**DOCUMENT EXCERPT**
While job growth remained significant over the year, some indications of a softer labor market are starting to creep in. The labor force participation rate as well as employment to population ratio decreased 0.3 percentage points over the month to 62.5% and 60.1% respectively. Downward revisions to October and November job growth meant the 3-month average job gain in the fourth quarter of 2023 was the lowest since the third quarter of 2019, if we exclude the 2020 recession. However, the torrid pace of job growth was unlikely to be sustained and employment growth is approaching levels consistent with a balanced labor market. Heading into 2024, we might see a moderation in job growth, which would be more consistent with long-run growth in the U.S. labor force. Job openings edged down slightly to 8.8 million in November 2023, according to the Bureau of Labor Statistics (BLS) Job Openings and Labor Turnover Survey. The ratio of job openings to unemployed, a metric that the Federal Reserve has been tracking to gauge the strength of the labor market, declined from a high of around 1.8 in January 2023 to 1.4 in November.
Inflation continues to trend towards the Federal Reserve’s target rate of 2%. The preferred measure of inflation of the Federal Reserve, the Core Personal Consumption Expenditure (PCE) measure increased at a rate of 3.2% year over year, the smallest annual increase since May 2021.2 While inflation has been moderating as the labor market normalizes, a reacceleration of home prices along with still high average hourly earnings growth at 4.1% year over year, could mean that getting to the 2% target might take longer than expected.
U.S. housing market: The housing market felt the impact of higher rates in 2023 with total annual home sales on track to be the lowest since 2012. Total (existing and new) home sales reached 4.4 million units in November 2023, down 1.2% as compared to October 2023 and 6.2% below November 2022. Total home sales averaged around 4.8 million from January through November 2023. Existing home sales were at 3.8 million as of November 2023 and averaged 4.1 million through November 2023.3 The existing housing inventory grew 15.3% year to date in November but the level of inventory (1.1 million homes available for sale in November) remains extremely low by historical standards.4 The rate-lock effect, which was the main driver of the lack of existing inventory, continued to push buyers towards the new home market. The number of new homes available for sale increased 2.7% year-to-date and was up 2.5% from the previous month. Overall, the sales of new homes averaged 666,000 in 2023 as compared to 637,000 in 2022.5
Falling interest rates have spurred the confidence of both potential homebuyers as well as the homebuilders. The Housing Market Index, which had decreased since August increased in December 2023. While existing home sales increased in November, pending home sales for November were still weak and saw a 5.2% decrease from the previous year. The FHFA Purchase-Only Home Price Index indicated that as of October of 2023, home prices rose 6.1% year to date, and as more home buyers enter the market amidst the lack of inventory, the pressure on prices could increase further.

**EXCERPTED DATA**
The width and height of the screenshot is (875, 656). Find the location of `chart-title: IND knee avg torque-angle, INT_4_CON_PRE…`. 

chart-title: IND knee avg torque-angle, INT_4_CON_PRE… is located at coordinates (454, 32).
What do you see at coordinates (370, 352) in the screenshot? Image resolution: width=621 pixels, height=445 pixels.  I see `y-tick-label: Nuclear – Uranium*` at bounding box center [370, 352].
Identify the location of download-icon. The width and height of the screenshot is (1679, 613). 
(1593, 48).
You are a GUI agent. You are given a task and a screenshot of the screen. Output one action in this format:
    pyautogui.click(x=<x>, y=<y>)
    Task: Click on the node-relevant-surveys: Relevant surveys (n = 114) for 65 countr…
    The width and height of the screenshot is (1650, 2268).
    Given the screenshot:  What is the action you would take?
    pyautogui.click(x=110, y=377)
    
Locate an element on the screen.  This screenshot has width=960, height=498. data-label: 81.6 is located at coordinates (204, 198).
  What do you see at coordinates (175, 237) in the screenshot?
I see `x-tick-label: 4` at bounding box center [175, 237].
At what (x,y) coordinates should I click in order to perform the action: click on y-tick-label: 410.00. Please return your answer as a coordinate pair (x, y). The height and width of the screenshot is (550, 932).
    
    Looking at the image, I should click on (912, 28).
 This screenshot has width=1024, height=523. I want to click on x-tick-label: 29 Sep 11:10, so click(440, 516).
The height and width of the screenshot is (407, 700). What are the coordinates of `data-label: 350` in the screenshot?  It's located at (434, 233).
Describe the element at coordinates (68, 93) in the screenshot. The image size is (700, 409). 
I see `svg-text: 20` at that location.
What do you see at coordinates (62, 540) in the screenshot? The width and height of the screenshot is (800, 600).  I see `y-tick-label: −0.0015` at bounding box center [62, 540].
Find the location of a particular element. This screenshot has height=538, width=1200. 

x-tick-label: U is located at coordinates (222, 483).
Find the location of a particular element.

**TASK BRIEF**
Please answer these questions using the U.S. economy excerpt above:
1. To what level did the labor force participation rate fall over the month?
2. By what year-over-year rate did the Core Personal Consumption Expenditure measure increase?
3. How many new home sales were averaged in 2023?

**SOLVED PROBLEM**
1. 62.5%
2. 3.2%
3. 666,000